Imaging Mass Spectrometry is a technology that combines most advanced analytical techniques for the analysis of biological molecules with spatial fidelity. An effective approach for imaging biological specimens in this way utilizes Matrix-Assisted Laser Desorption Ionization Mass Spectrometry. The mass-to-charge ratio  of the ions are measured using a Mass Spectrometer over an ordered array of ablated spots. Imaging Mass spectrum analysis (IMS) encompasses a spread of techniques that change the chemical imaging of analytes from atoms and little molecules to intact proteins directly from biological tissues. Imaging Mass Spectrometry is remodeling specific areas in research project with its distinctive combination of chemical and biological information. Innovations in instrumentation and imaging protocols can create this approach at several stages of the drug discovery method, as well as medical target screening and evaluating the distribution of drug and drug metabolites in cells and tissues.

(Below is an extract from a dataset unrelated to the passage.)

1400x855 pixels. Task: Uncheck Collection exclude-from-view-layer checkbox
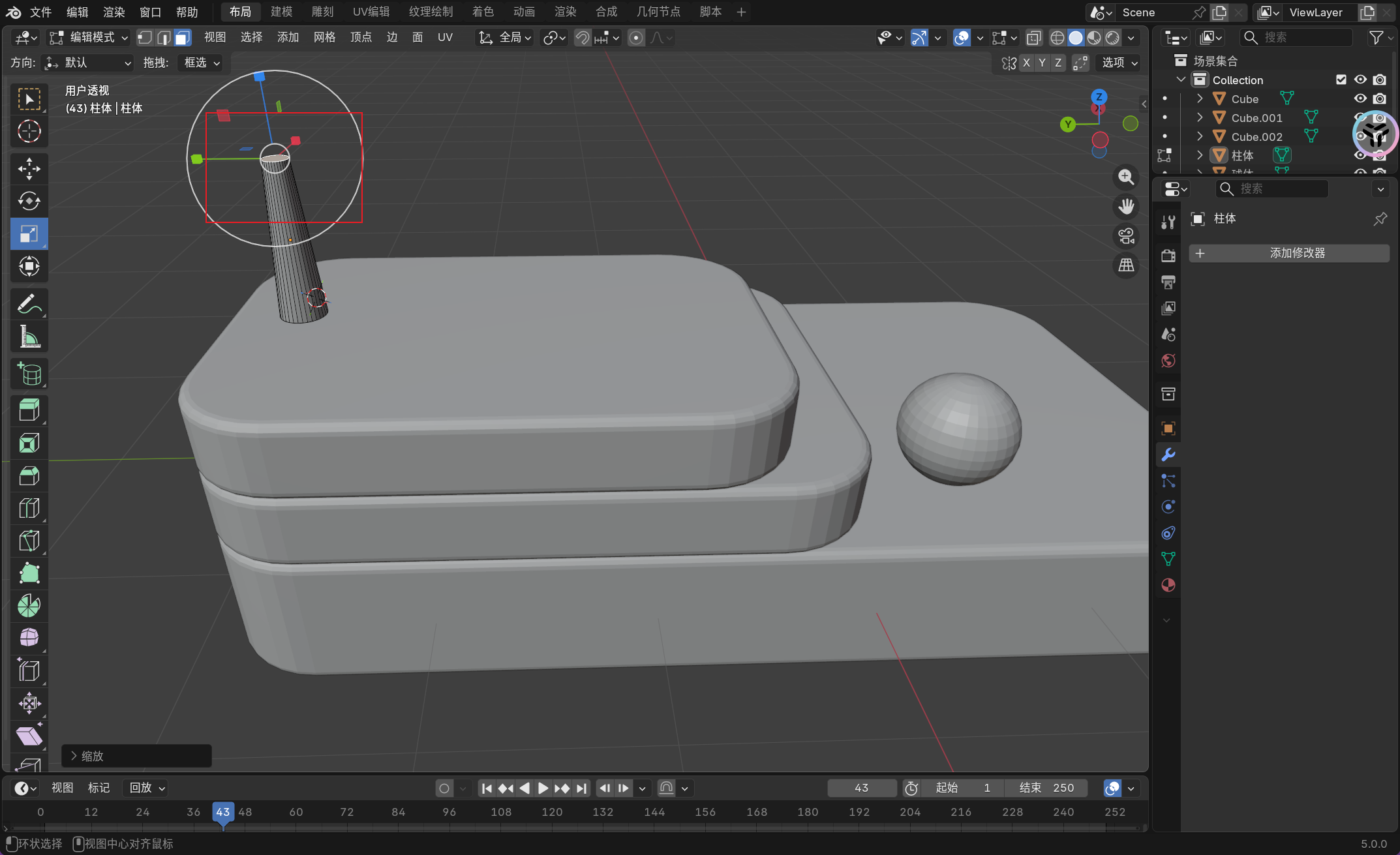coord(1341,80)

Analytical Chemistry is the science of obtaining, processing, and communicating information about the composition and structure of matter. Analytical chemistry studies and uses instruments and methods used to separate, identify, and quantify matter.  In practice separation, identification or quantification may constitute the entire analysis or be combined with another method. Separation isolates analytes. Qualitative analysis identifies analytes, while Quantitative analysis determines the numerical amount or concentration. Analytical chemistry consists of classical, wet chemical methods and modern, instrumental methods. Classical qualitative methods use separations such as precipitation, extraction and distillation. Identification may be based on differences in color, odor, melting point, boiling point, radioactivity or reactivity. Classical quantitative analysis uses mass or volume changes to quantify amount. Instrumental methods may be used to separate samples using Ehromatography, Electrophoresis or field flow fractionation. Then Qualitative and Quantitative analysis can be performed, often with the same instrument and may use light interaction, heat interaction, electric fields or magnetic fields . Often the same instrument can separate, identify and quantify an analyte. Analytical chemistry is also focused on improvements in experimental design, chemo metrics, and the creation of new measurement tools. Analytical chemistry has broad applications to forensics, medicine, science and engineering.